Michael burst into tears and the policeman bent over and led him by a convulsed hand to the police station. There he was seated in a wooden chair, while various policemen in various states of undress came and talked kindly to him, and in the end, riding on the shoulder of his original rescuer, he arrived at the tall thin house from whose windows Nurse was peering, anxious and monkey-like.

There seemed to be endless talk about his adventure. All day the affair was discussed, all day he was questioned and worried and scolded and threatened.
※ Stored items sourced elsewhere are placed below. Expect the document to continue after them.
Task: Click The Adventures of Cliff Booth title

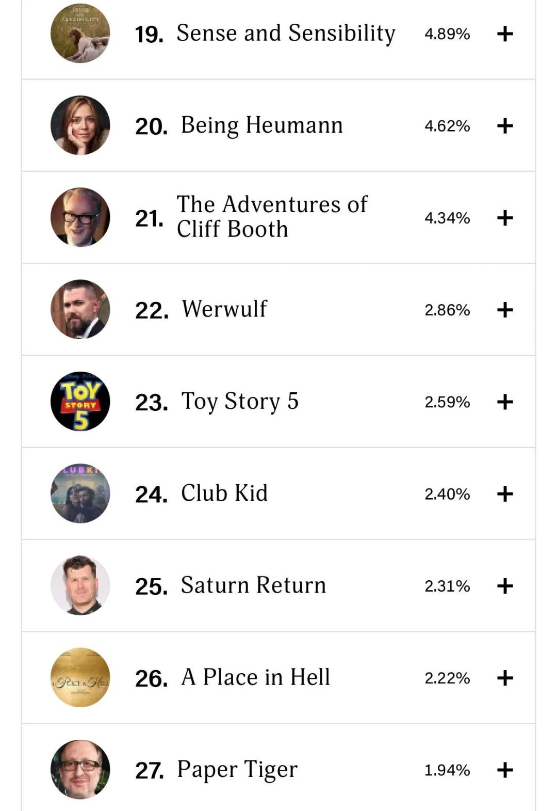Action: click(272, 217)
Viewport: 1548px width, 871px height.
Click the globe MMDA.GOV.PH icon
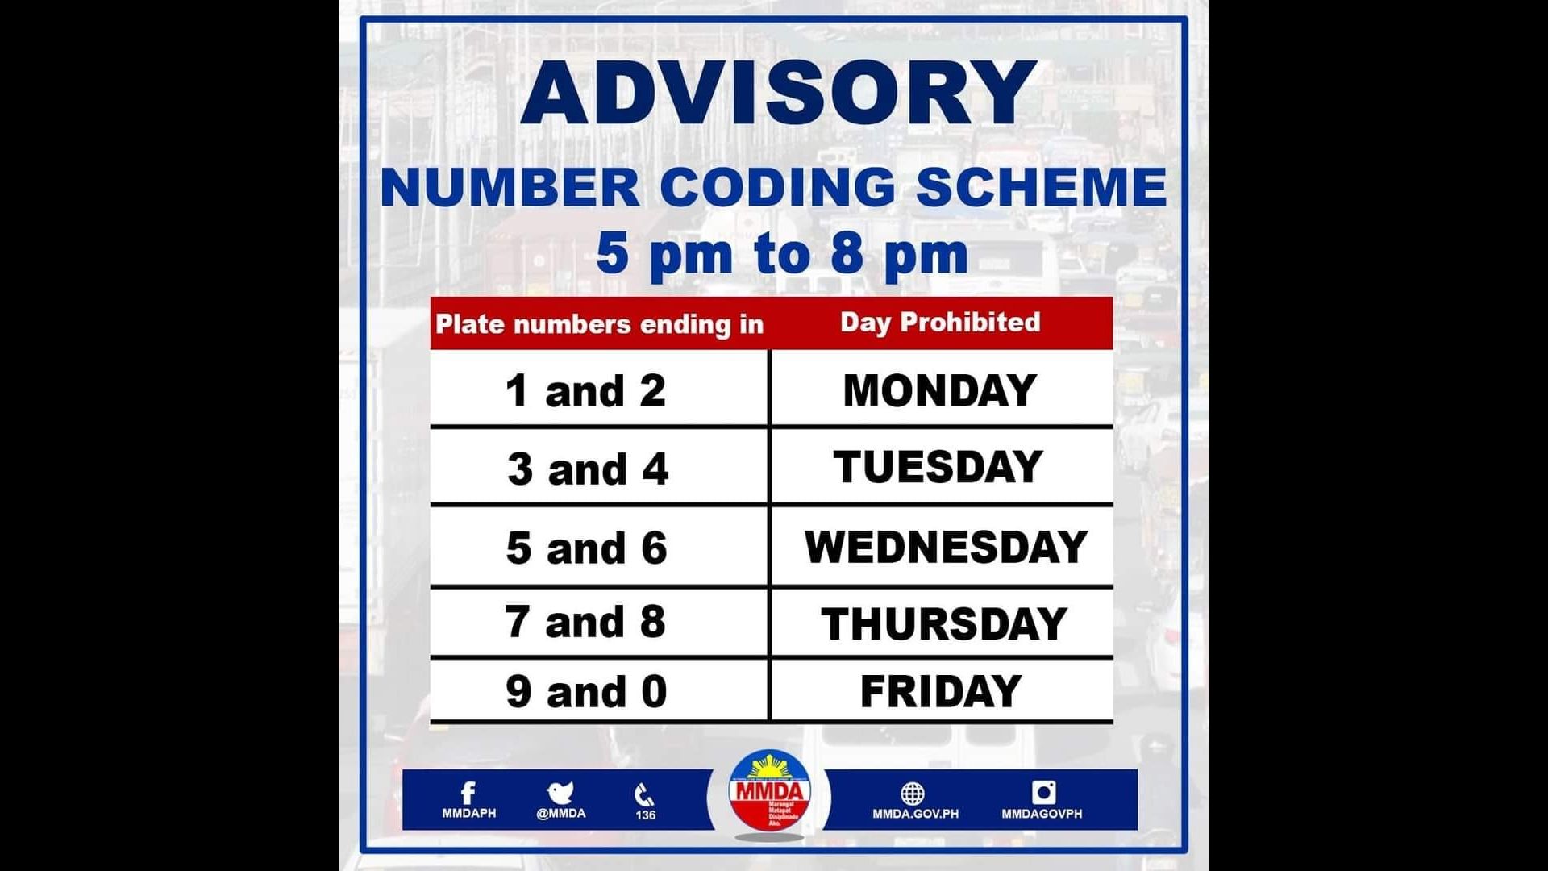[x=915, y=794]
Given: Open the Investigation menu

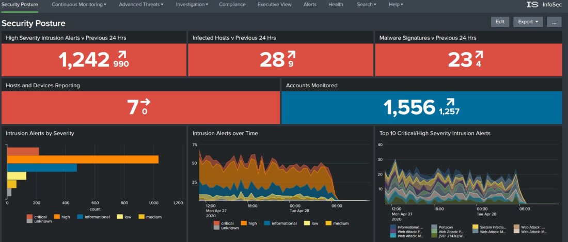Looking at the screenshot, I should pyautogui.click(x=192, y=5).
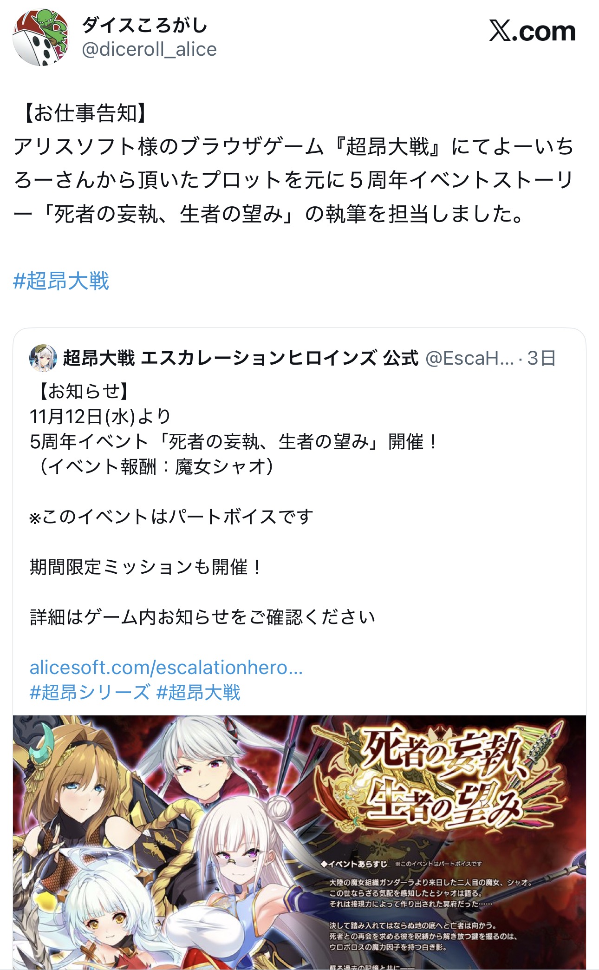The height and width of the screenshot is (970, 599).
Task: Open the alicesoft.com/escalationhero... link
Action: coord(166,668)
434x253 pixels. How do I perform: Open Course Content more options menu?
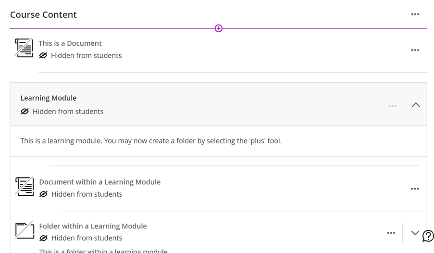click(x=415, y=14)

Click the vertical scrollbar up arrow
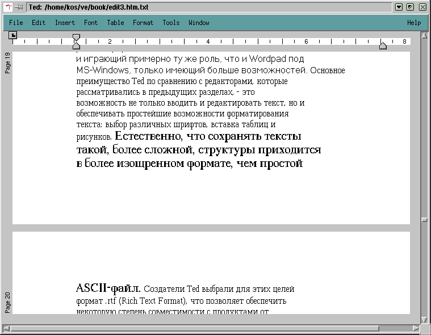point(424,35)
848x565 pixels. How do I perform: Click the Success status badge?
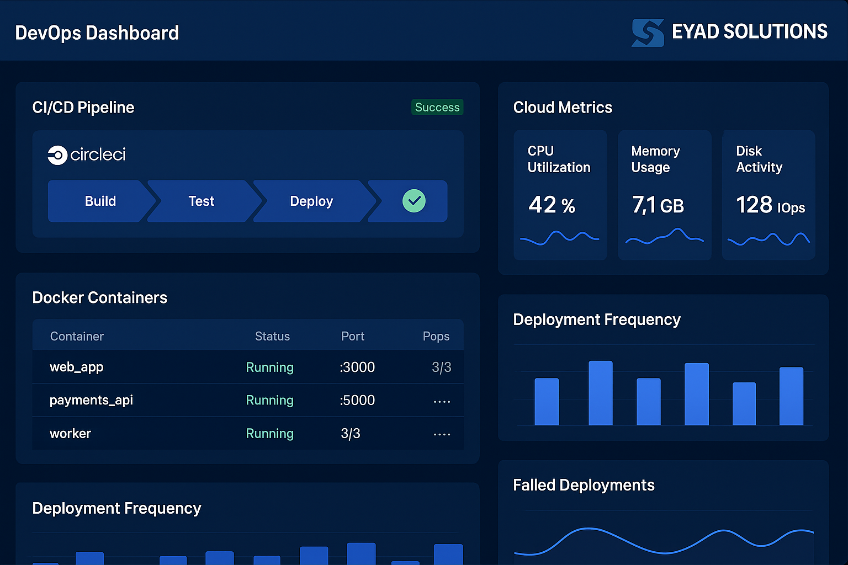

Treats faded from possible granting for months to come. Restrictions and repressions assumed gigantic proportions, and it was not until Nanny went upstairs to put Stella to bed and left Michael in the kitchen with Mrs. Frith and Annie that his adventure came to seem a less terrible breach of natural law. Away from Nurse, the cook and the housemaid allowed a splendid laxity to gild their point of view.

"Well, what a fuss about nothing," said Mrs. Frith comfortably. "I declare. And what was she doing? That's what some people would like to know. You can't lose a child the same as you might lay down a thimble. I call it very careless."

"Yes. What a shame!" Annie agreed. "Supposing he'd of been run over."

"He might of been run over a dozen times," said Mrs Frith. "It's all very fine to put all the blame on the poor child, but what was she doing?"

Then Mrs. Frith closed her right eye, tightened her mouth and very slowly nodded her head until the most of her pleated chin was buried in the bib of her apron.

"That's what I thought," said Annie mysteriously.

"What did you think, Annie?" Michael asked fretfully.

"She thought you hadn't no business to be so daring," said Mrs, Frith. "But there! Well! And I was daring myself. Very daring I was. Out and about. Hollering after boys. The slappings I've had. But I enjoyed myself. And if I sat down a bit tender, that's better than a sore heart, I used to think."

"I expect you enjoyed yourself," said Annie. "I was one of the quiet ones, I was. Any little trip, and I was sick."

"Couldn't bear the motion, I suppose?" Cook enquired.

"Oh, it wasn't the travelling as did it. It was the excitement. I was dreadfully sick in the crypt of St. Paul's Cathedral."

"What a grand place it is, though," said Mrs. Frith, nodding. "Oh, beautiful. So solemn. I've sat there with my late husband, eating nuts as peaceful as if we was in a real church. Beautiful. And that whispering gallery! The things you hear. Oh—well. I like a bit of fun, I do. I remember——"

Then Nurse came downstairs, and Michael was taken up to bed away from what he knew would be an enthralling conversation between Annie and Cook. It was hateful to be compelled to march up all those stairs farther and farther away from the cheerful voices in the basement.